As the group approaches led by lantern light, they hear the sound of a woman singing a Native American song just inside the tree line behind a fire. She stops when she sees the group and addresses them…
What are you doing here? You shouldn't be in these woods in the middle of the night? Oh... I suppose you're wondering the same thing about me, a woman all alone in these woods and where is my party? Perhaps I can explain myself by making my introduction. (she curtsies) I am Ann Matthews. (still curtsying - eyes glancing upwards to read their faces) Ann CALHOUN Matthews?... I can see from the expression on your faces that you are not aware of my story. I shall tell it, lest it be forgotten.
Photo by Larry Gleason
This land we are now standing upon once belonged to the Cherokee Indians. When the white settlers came in they tried to claim it as their own. The years between 1759 and 1761 were known as the years of The Cherokee Wars. Not far from here lived the Scots-Irish in a place known as the Long Canes Settlement.
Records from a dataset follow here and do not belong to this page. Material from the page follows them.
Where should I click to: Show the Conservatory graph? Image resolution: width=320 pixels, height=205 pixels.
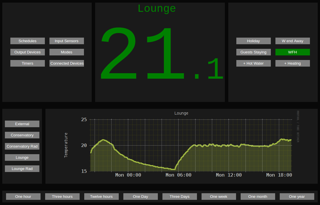click(x=22, y=135)
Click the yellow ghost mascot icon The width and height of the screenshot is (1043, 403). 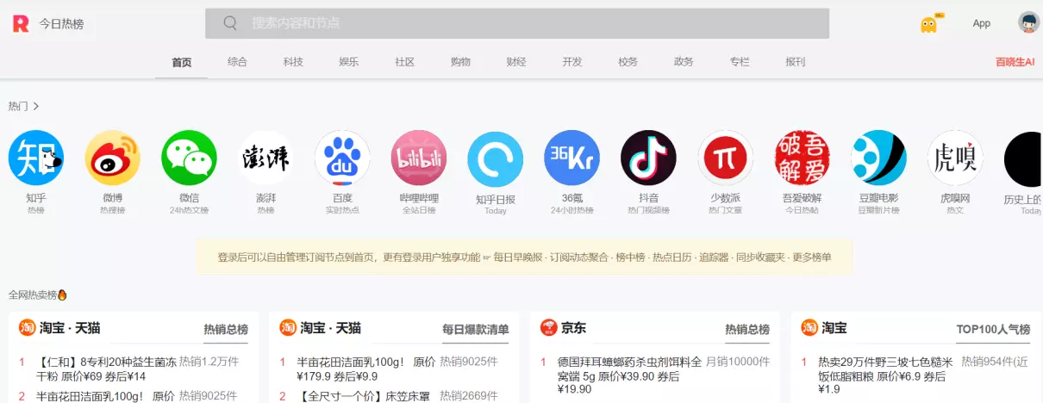928,24
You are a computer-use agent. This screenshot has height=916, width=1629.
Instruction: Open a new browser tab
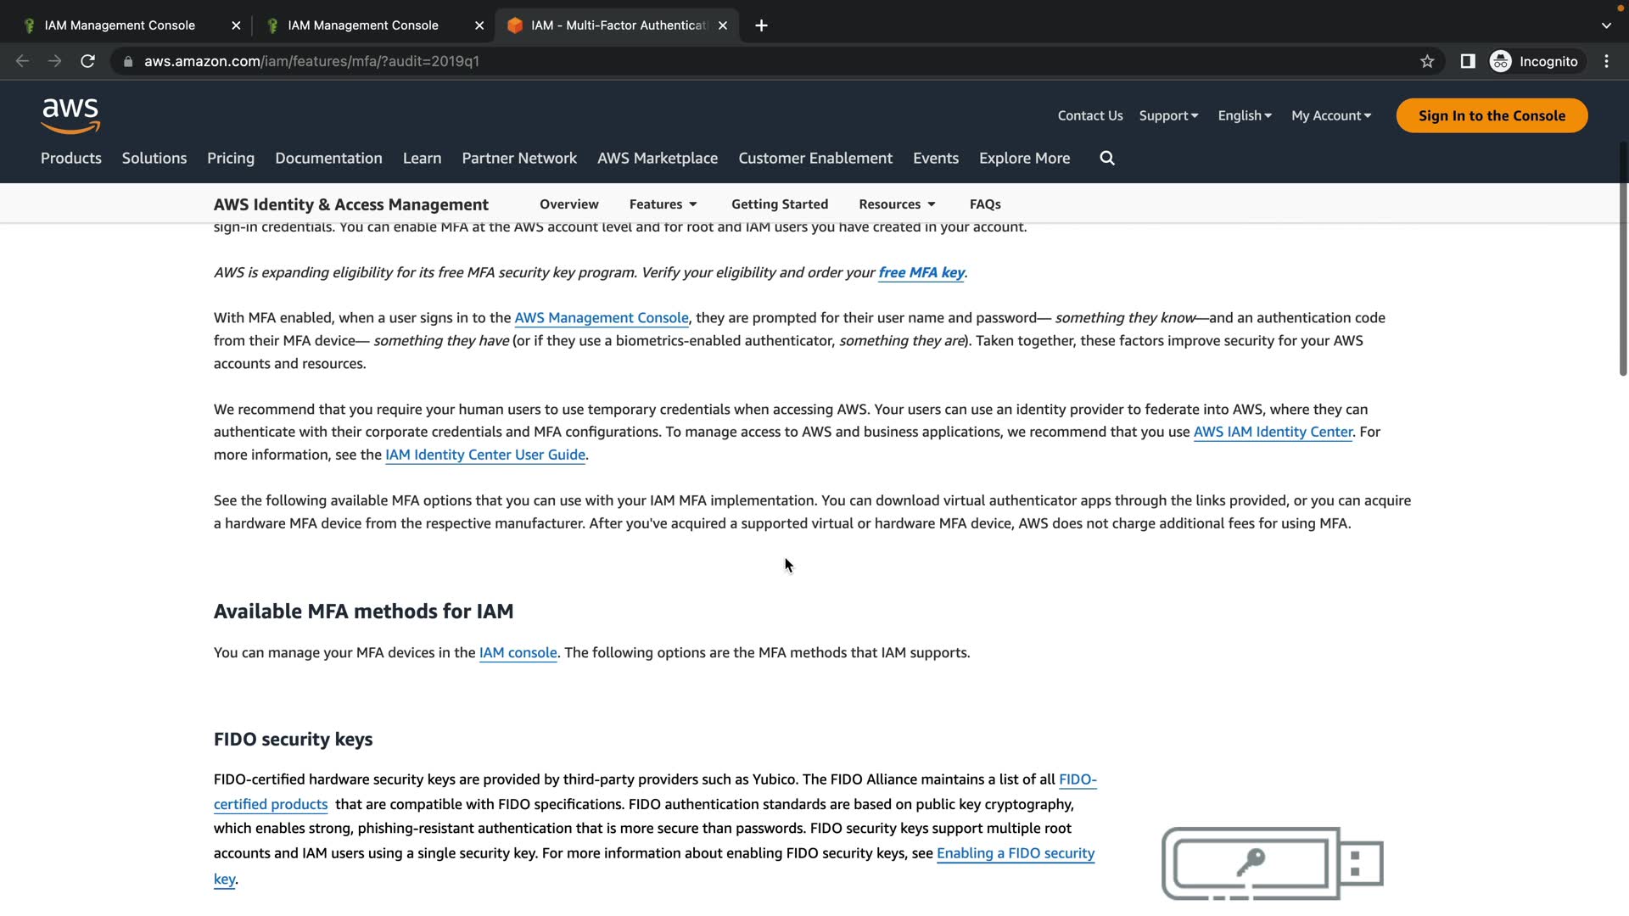click(761, 25)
On February 1st, 1760, under the leadership of my uncle, Patrick Calhoun, many families joined together to seek refuge across the river in Augusta, Georgia where there was a larger white settlement and more provisions. We had 13 wagons and carts, 150 or so of us, mostly women and children were making our way when we got stuck in a boggy place. The 40 to 50 men left their wagons to free us from this place when all of a sudden 100 Cherokee Indians on horseback attacked. Panic ensued and women and children could be heard screaming and seen fleeing in all directions into the woods.The men where not at the ready, for their rifles where in the wagons. My older sister, Catherine, who was nine, was tomahawked in the back of the head almost immediately. Others were taken by the Indians, including my sister Mary and me. I was only five years old at the time.
Photo by Larry Gleason
Two days later Patrick Calhoun returned with some Rangers to seek those who had run off when he came upon a bloody field. Twenty-three women and children had been brutally murdered including his mother, my grandmother, and the matriarch of the Calhoun clan, Catherine Calhoun, who tried to flee for her life at age 76. He buried them all in a mass grave.
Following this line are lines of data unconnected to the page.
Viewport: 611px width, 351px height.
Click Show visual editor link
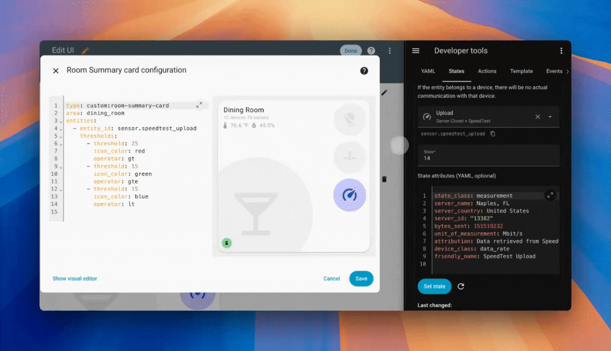point(75,278)
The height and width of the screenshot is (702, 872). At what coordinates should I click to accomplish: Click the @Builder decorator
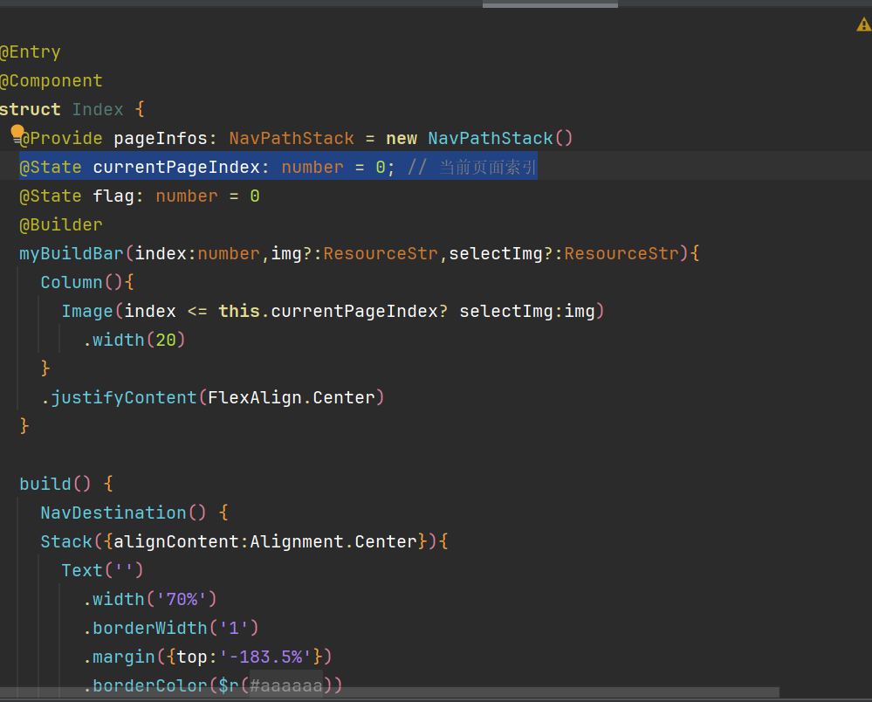pyautogui.click(x=61, y=225)
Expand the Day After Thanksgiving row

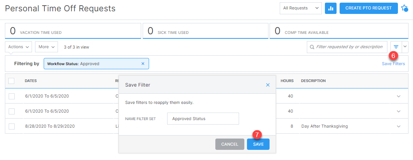click(x=399, y=126)
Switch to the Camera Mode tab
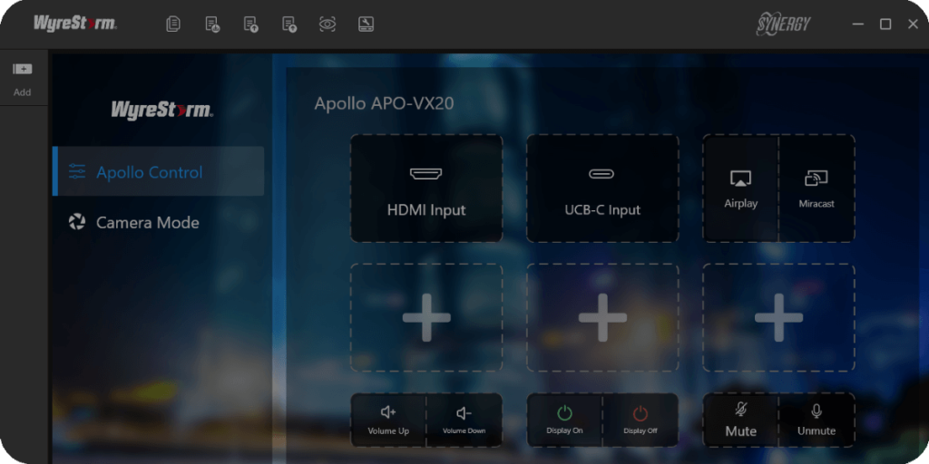The width and height of the screenshot is (929, 464). (x=148, y=222)
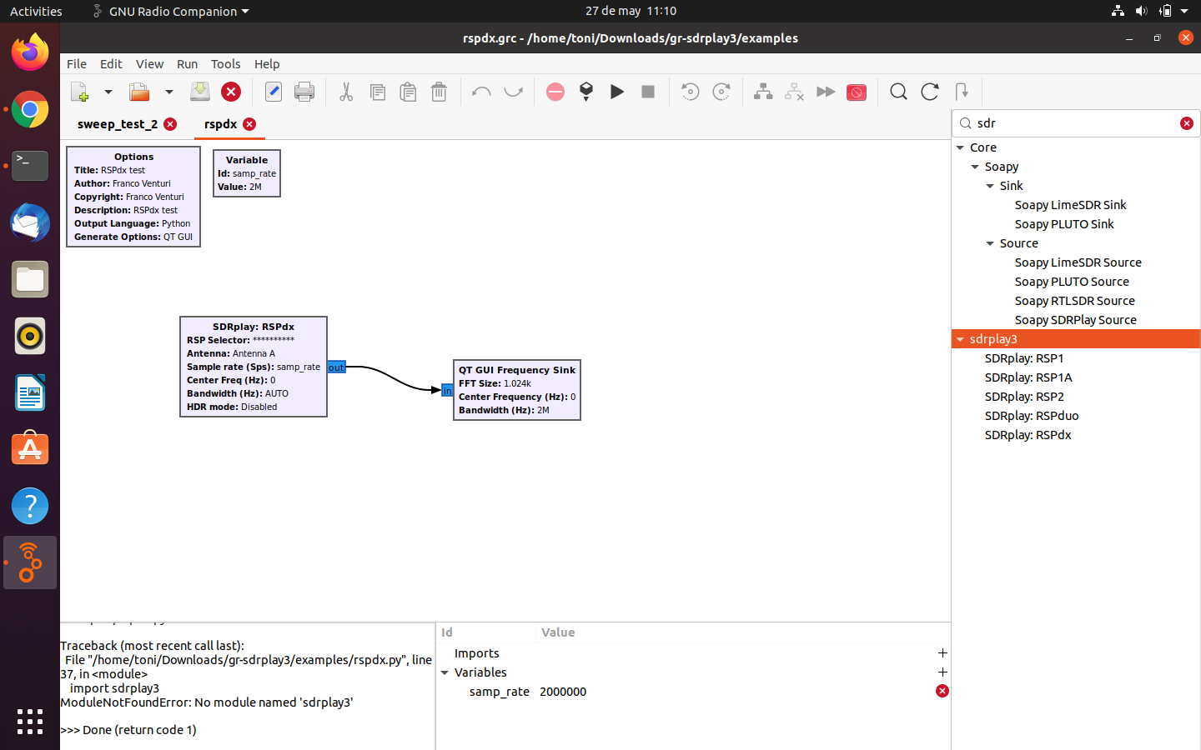Image resolution: width=1201 pixels, height=750 pixels.
Task: Rotate the selected block counterclockwise
Action: pos(690,92)
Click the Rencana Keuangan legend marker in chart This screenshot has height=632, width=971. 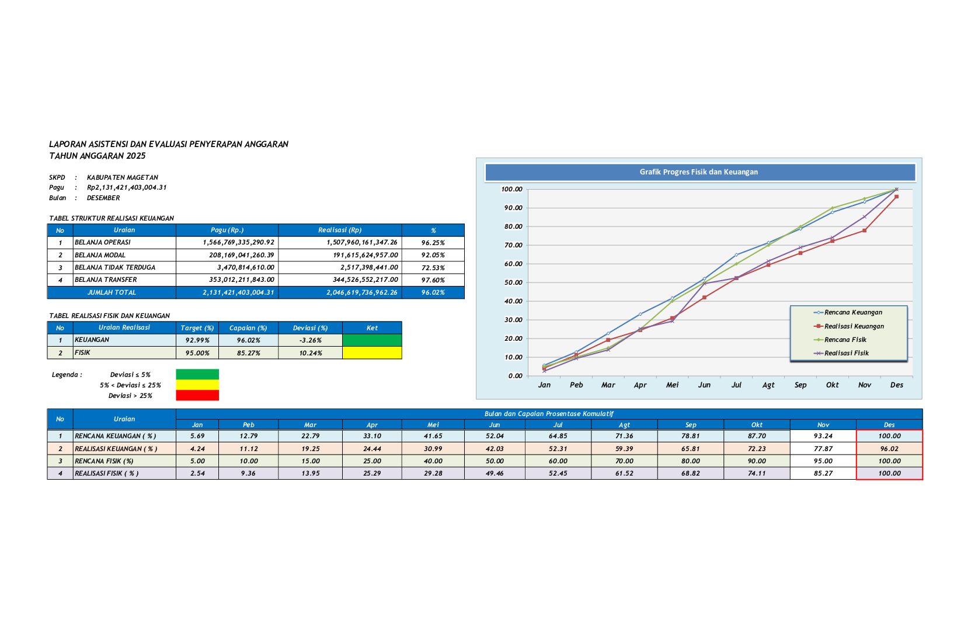click(x=818, y=313)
Twelve years later, Andrew Pickens negotiated the release of the captives from the Cherokee Indians. A group such as this (pointing to the group) was there to see the spectacle and retrieve loved ones they believed have been taken. Among them was my father, William Calhoun. I stood before him at age 17. But he did not recognize me, for I was an Indian maiden and could not speak English. Were it not for the burn scar (shows them the “scar”) he would not have known that I was his Ann.
It was on the same day, however, that he learned the fate of my little sister Mary. For she was but two when we were taken into captivity and could not walk fast enough to keep up with her captors, so they scalped her and threw her little body into the Long Cane Creek.
I was not so accepted upon my return to the Calhoun family, for I had cultivated the ways of the Natives, and they found me strange. I was taught to never show excitement or emotions… among other things, under threat of punishment. I was often seen before the sunrise fleeing into the woods and there spending the whole day into the night talking to the spirits of those we cannot see and hearing them glide from tree to tree. I was once observed eating lizards and frogs uncooked. I still cannot wear the shoes of the white men (she lifts her skirt to show her shoes) for I am most comfortable wearing the hides of the four-leggeds upon my feet.
This land, the earth-people taught me, cannot be claimed by any man. We are here to keep and protect our Earth Mother. For we are merely borrowing her from our grandchildren.
Did you hear that? I do not think you should tarry long in these woods! Go now and be gone, for there are spirits who lurk about in the shadows! (She returns into the tree line and begins singing again).